By Joseph Berger. Published: May 20th, 2013
Boruch Spiegel, one of the last surviving fighters of the Warsaw ghetto uprising of 1943, in which a vastly outgunned band of 750 young Jews held off German soldiers for more than a month with crude arms and Molotov cocktails, died on May 9 in Montreal aged 93.
His death was confirmed by his son, Julius, a retired parks commissioner of Brooklyn. Mr. Spiegel lived in Montreal.
The Warsaw ghetto uprising has been regarded as the signal episode of resistance to the Nazi plan to exterminate the Jews. The United States Holocaust Memorial Museum calls it the first armed urban rebellion in German-occupied Europe.
As a young man, Mr. Spiegel was active in the leftist Jewish Labor Bund, and when it became clear that the Germans were not just deporting Jews but systematically killing them in death camps like Treblinka, Bundists joined with other left-wing groups to form the Jewish Combat Organization, known by its Polish acronym ZOB.
In January 1943, when German soldiers entered the ghetto for another deportation — 300,000 Jews had already been sent to Treblinka or otherwise murdered in the summer of 1942 — ZOB fighters fought back for three days and killed or wounded several dozen Germans, seized weapons and forced the stunned Germans to retreat.
"We didn't have enough weapons, we didn't have enough bullets [emphasis added]," Mr. Spiegel once told an interviewer. "It was like fighting a well-equipped army with firecrackers."

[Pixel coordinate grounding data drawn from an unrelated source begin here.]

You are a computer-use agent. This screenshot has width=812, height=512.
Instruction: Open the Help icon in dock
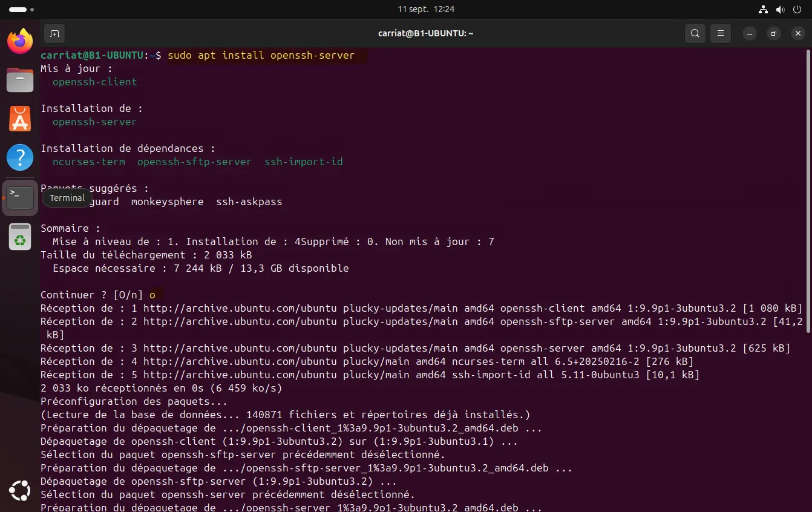(20, 157)
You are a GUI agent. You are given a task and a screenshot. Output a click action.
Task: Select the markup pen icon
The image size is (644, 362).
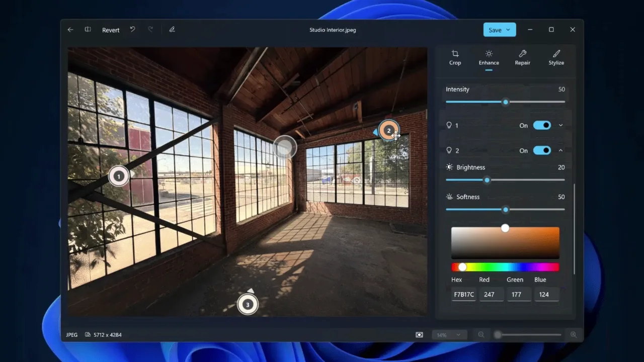pos(172,30)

In the early morning of April 19, the eve of Passover, a German force, equipped with tanks and artillery, tried again, surrounding the ghetto walls. Mr. Spiegel was on guard duty and, according to his son-in-law, Eugene Orenstein, a retired professor of Jewish history at McGill University, gave the signal to launch the uprising. The scattered ZOB fighters, joined by a right-wing Zionist counterpart, peppered the Germans from attics and underground bunkers, sending the Germans into retreat once more. Changing tactics, the Germans began using flamethrowers to burn down the ghetto house by house and smoke out those in hiding. On May 8, ZOB's headquarters, at 18 Mila Street, was destroyed. The group's commander, Mordechai Anielewicz, is believed to have taken his own life, but scattered resistance continued for several more weeks in what was now rubble.
Joseph Berger has been a reporter and editor with The New York Times for nearly three decades and currently writes articles about the neighborhoods and people of New York City.